Copy the example environment file: 
cp .env.example .env
Open .env and fill in your values. The template below shows every variable you need for a working deployment: 
# Supabase — required (see /self-hosting/prerequisites)
SUPABASE_URL=https://xxxxxxxxxxxxxx.supabase.co
SUPABASE_JWT_SECRET=your-jwt-secret-here
SUPABASE_ANON_KEY=eyJhbGciOi...
SUPABASE_SERVICE_ROLE_KEY=eyJhbGciOi...

# Server
SERVER_PORT=8080
FRONTEND_URL=http://localhost:5173
ENVIRONMENT=development

# Database — provisioned automatically by Docker Compose
DB_DRIVER=postgres
DB_HOST=postgres
DB_PORT=5432
DB_NAME=infraudit
DB_USER=infraudit
DB_PASSWORD=change-me-production-password
DB_SSLMODE=disable

# Credential encryption — generate with: openssl rand -hex 32
ENCRYPTION_KEY=change-me-32-byte-random-string-here

# Optional: AI recommendations
GEMINI_API_KEY=

# Optional: Slack notifications
SLACK_WEBHOOK_URL=
You must change two values before any real deployment:
  • ENCRYPTION_KEY — encrypts all cloud provider credentials stored in Postgres. Generate a secure value with openssl rand -hex 32. Never use the placeholder.
  • DB_PASSWORD — the default is publicly known. Change it before exposing the deployment to any network.
For the full list of configurable variables, see the Configuration reference.

Step 3: Start the stack

docker compose up -d
This starts four containers:
ContainerPortPurpose
api8080InfraAudit Go backend
postgres5432Primary database
redis6379Cache layer
frontend5173React web UI
Watch the API logs until it reports ready: 
docker compose logs -f api
You should see: 
api_1  | InfraAudit API starting on :8080
api_1  | Database connected (postgres)
api_1  | Redis connected
api_1  | Supabase auth configured
If the API exits immediately with SUPABASE_JWT_SECRET is required, the Supabase values in .env are missing or incorrect.

Step 4: Verify the deployment

Run the health checks: 
curl http://localhost:8080/healthz
# {"status":"ok"}

curl http://localhost:8080/readyz
# {"status":"ready","database":"ok","redis":"ok"}
Then open http://localhost:5173 in your browser and sign up.

Optional: enable monitoring

Add Prometheus and Grafana with the monitoring profile: 
docker compose --profile monitoring up -d
ContainerPortPurpose
prometheus9090Metrics scraper
grafana3000Dashboard UI
Grafana starts with a pre-built InfraAudit dashboard.

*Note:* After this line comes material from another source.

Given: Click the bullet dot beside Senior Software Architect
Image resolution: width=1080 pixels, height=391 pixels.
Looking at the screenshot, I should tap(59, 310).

Log in with admin / admin and change the password on first login.

Managing the stack

# Stop without removing volumes (data is preserved)
docker compose down

Updating to a new version

Pull the latest images and restart: 
docker compose pull
docker compose up -d
The API runs any pending database migrations automatically on startup. See Upgrades for details on what to check before pulling a new version.

Production considerations

Before exposing your deployment to the internet:
  • Place a reverse proxy (nginx, Caddy) in front of port 8080 to terminate TLS.
  • Set ENVIRONMENT=production — this disables the Swagger UI and debug endpoints.
  • Set ALLOWED_ORIGINS to your frontend domain instead of the default *.
  • Store secrets in environment variables or a secrets manager rather than the .env file.
  • Read Secrets and encryption before going live.